Serangga adalah kuncinya

Dalam penyelidikan kriminal yang melibatkan tubuh yang membusuk, para ahli entomologi forensik dapat menggunakan serangga untuk membantu memperkirakan waktu sejak kematian, menelusuri kembali pergerakan penjahat dan korban, dan mengidentifikasi keberadaan obat-obatan dan DNA asing.

Serangga bangkai – seperti lalat botol biru dan hijau, lalat daging , lalat rumah dan lalat peti mati – memiliki sistem penciuman yang sangat khusus yang mereka gunakan untuk mendeteksi bau pembusukan.

Jika mayat dibiarkan tidak terganggu di tanah di lingkungan beriklim sedang, serangga bangkai akan segera menghampirinya, tertarik oleh bau yang dihasilkan oleh proses pembusukan yang dimediasi bakteri. Dalam beberapa jam, serangga akan bertelur di lubang dan luka tubuh, dan larva kecil yang menetas dari mereka akan mulai memakan jenazahnya.

Tapi koper secara fisik membatasi akses serangga. Dan sejauh ini, penelitian forensik tentang bagaimana perubahan keterlibatan serangga di lingkungan dengan akses terbatas seperti itu hanya mendapat sedikit perhatian.

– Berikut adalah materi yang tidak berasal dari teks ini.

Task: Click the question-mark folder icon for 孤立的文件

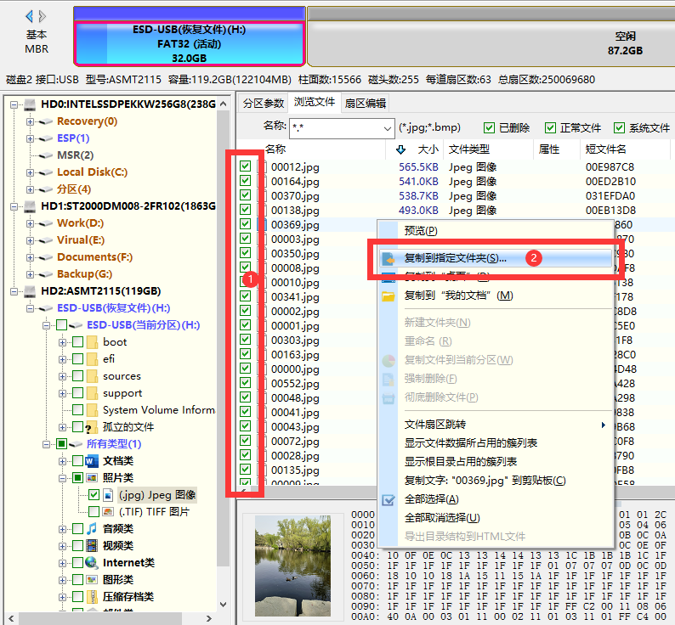Action: (91, 427)

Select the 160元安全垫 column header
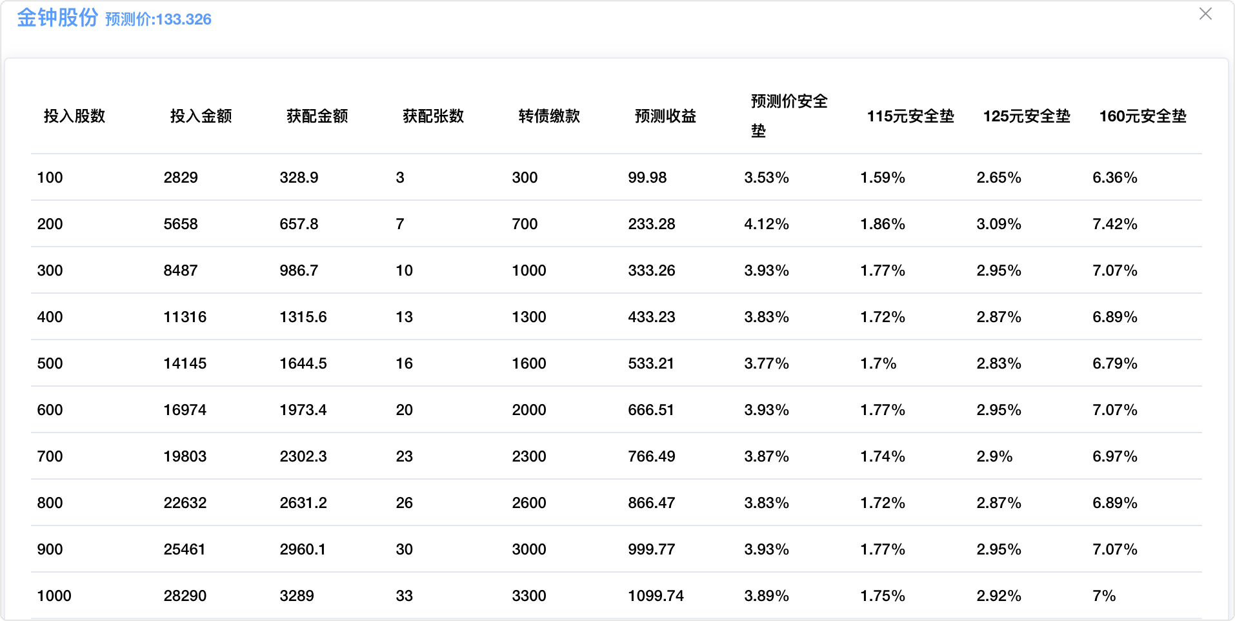[1142, 116]
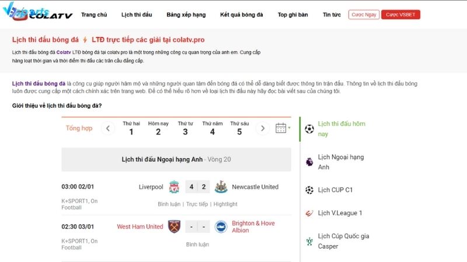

Sampai saat ini, hanya dua studi percontohan tentang proses dekomposisi dalam koper yang telah diselesaikan, satu di Inggris dan satu lagi oleh tim kami di Australia Barat. Kedua penelitian menunjukkan serangga bangkai sangat pandai dalam hal mendapatkan akses pada mayat yang tersembunyi.

Koper di semak-semak

Tersembunyi di sepetak hutan semak di Australia Barat, kami saat ini menjalankan sebuah eksperimen terbesar yang pernah ada pada proses dekomposisi dalam koper dan tempat sampah beroda, dengan hampir 70 sampel.

Karya pertama dari jenisnya ini akan memberikan data yang berguna untuk menyelidiki kasus serupa di seluruh dunia. Setiap koper dan tempat sampah beroda berisi anak babi yang terlahir mati, yang mensimulasikan mayat; kontrol ditempatkan di lingkungan untuk perbandingan. Kami telah menempatkan instrumen untuk merekam suhu, kelembaban dan jumlah hujan baik di lapangan maupun di dalam wadah.

Percobaan dimulai pada awal musim dingin 2022 dan akan berakhir pada musim panas; data pertama akan dipresentasikan dalam konferensi sains forensik terbesar di dunia pada Februari 2023.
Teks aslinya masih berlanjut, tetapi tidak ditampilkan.